Ansprechpartner Frau Hillen/ Fachbereich Kinder und Jugend/ Telefon: 5140

Kurzbeschreibung der Maßnahme und Angaben, ob die Maßnahme durch die Rahmenvorgaben des Leitfadens des Innenministers zum Nothaushaltsrecht abgedeckt ist.

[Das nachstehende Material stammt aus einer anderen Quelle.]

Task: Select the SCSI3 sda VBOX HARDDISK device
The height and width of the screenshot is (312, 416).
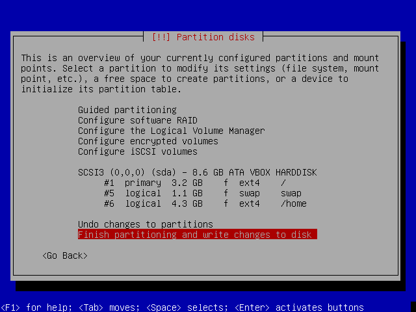Action: [197, 172]
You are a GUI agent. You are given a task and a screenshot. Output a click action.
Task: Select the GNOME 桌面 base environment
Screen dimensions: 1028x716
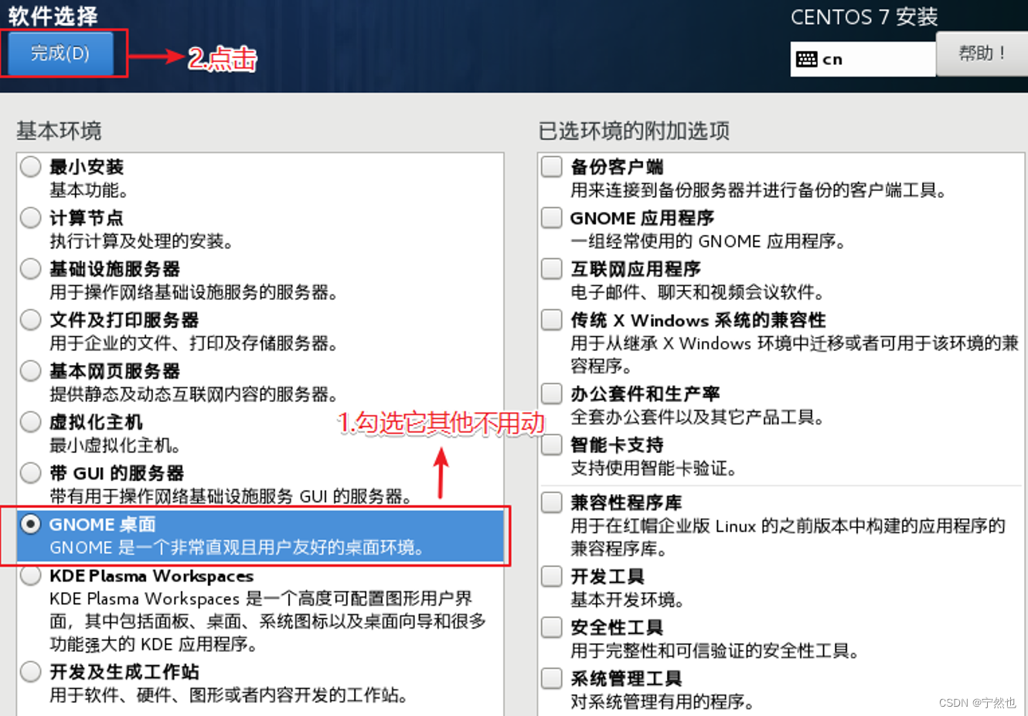pos(29,523)
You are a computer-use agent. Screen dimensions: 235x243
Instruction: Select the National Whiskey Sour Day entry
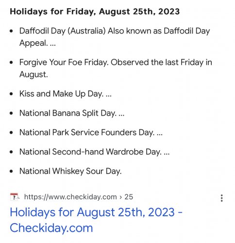70,172
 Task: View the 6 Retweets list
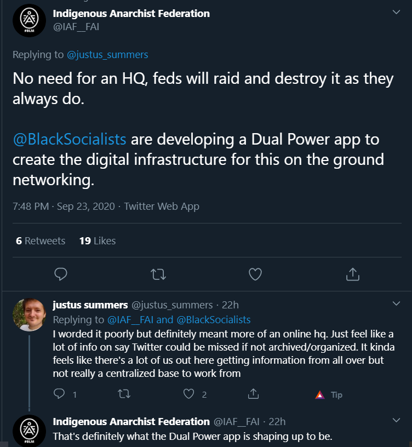(41, 241)
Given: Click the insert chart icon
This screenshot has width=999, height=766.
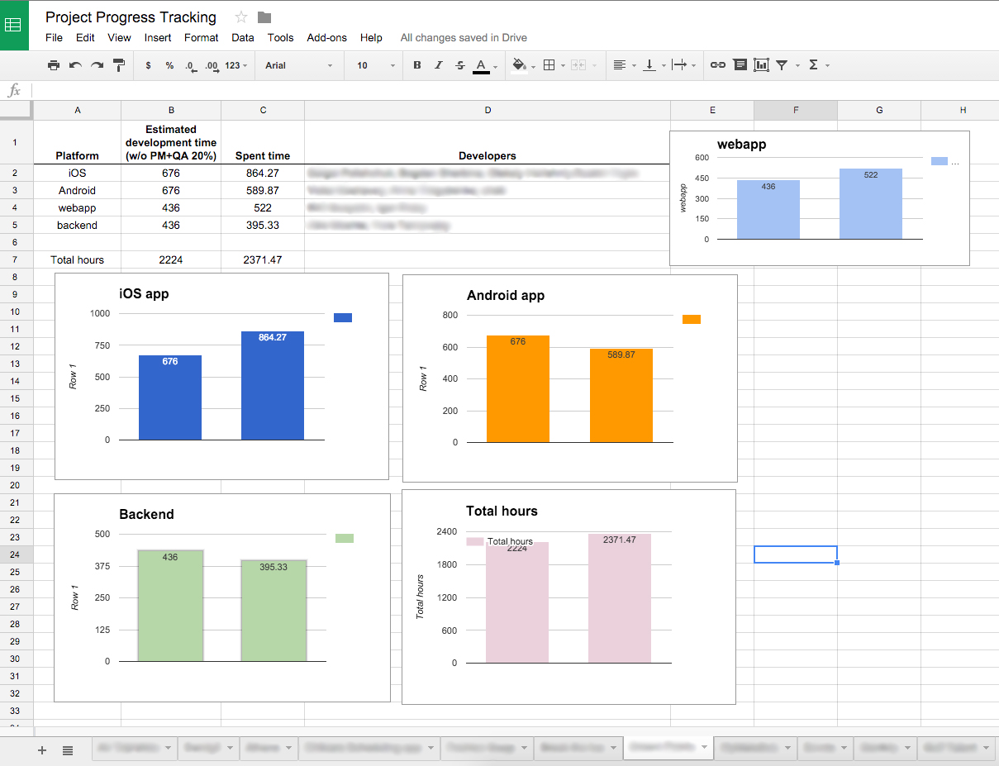Looking at the screenshot, I should [x=761, y=65].
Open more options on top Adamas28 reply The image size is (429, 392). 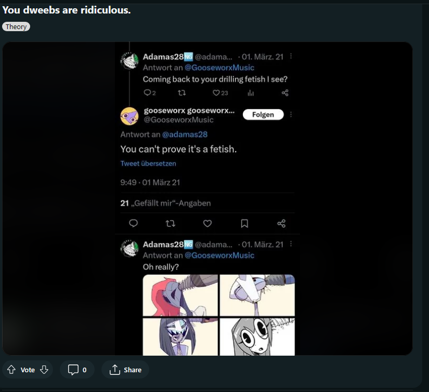[291, 56]
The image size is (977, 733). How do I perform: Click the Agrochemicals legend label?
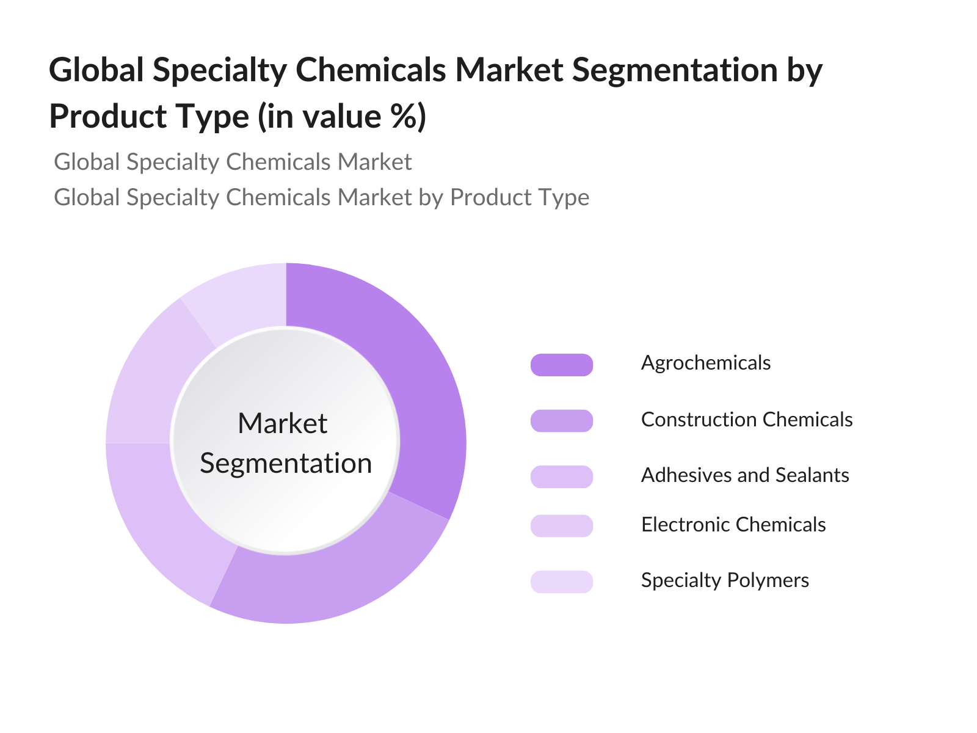point(705,363)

(Angaben zu § 82 GO NRW, Einordnung investiver Maßnahmen in Prioritätenliste etc.) 

 

Führen von Vormundschaften und Pflegschaften auf Beschluss des Familiengerichts

 

Gesetzliche Aufgabe § 1773 Abs. 1 BGB, § 55 Abs. 1 SGB VIII

 

 

A) Etatisiert unter Finanzstelle(n) / Produkt(e)/ Produktgruppe(n):

 (Etatisierung im laufenden Haushalt und mittelfristiger Finanzplanung)

 

Innenauftrag: 510006150103

Produkt 0615

Sachkonto 533400

(Minderausgaben Hilfen zur Erziehung)

 

 

B) Finanzielle Auswirkungen im Jahr der Umsetzung:

(z. B. Personalkosten, Abschreibungen, Zinswirkungen, Sachkosten etc.)          

 

Erstattung nicht gedeckter Personalkosten bei freien Trägern

voraussichtlicher Mittelbedarf in 2011: 25.000 Euro

 

 

C) Finanzielle Folgeauswirkungen ab dem Folgejahr der Umsetzung:            

(überschlägige Darstellung pro Jahr)                                              

 

Ab 2012

Innenauftrag 510006150201

Produkt 0615

Sachkonto 533400

Jährlicher Bedarf voraussichtlich 250.000 Euro

 

 

D) Besonderheiten (ggf. unter Hinweis auf die Begründung zur Vorlage):

(z. B.: Inanspruchnahme aus Rückstellungen, Refinanzierung über Gebühren, unsichere Zuschusssituation, Genehmigung der Aufsicht, Überschreitung der Haushaltsansätze, steuerliche Auswirkungen, Anlagen im Bau, Auswirkungen auf den Gesamtabschluss)

 

Die kommunalen Spitzenverbände bemühen sich derzeit um eine Klärung, inwieweit sich der Gesetzgeber im Rahmen der Konnexität wegen der Festlegung der Fallobergrenzen und  der Vorgaben zum Umfang der Kontakte an den Kosten für das Führen von Vormundschaften und Pflegschaften beteiligt.

Sofern hier eine Kostenbeteiligung durch den Bund erfolgen würde, würde diese selbstverständlich geltend gemacht.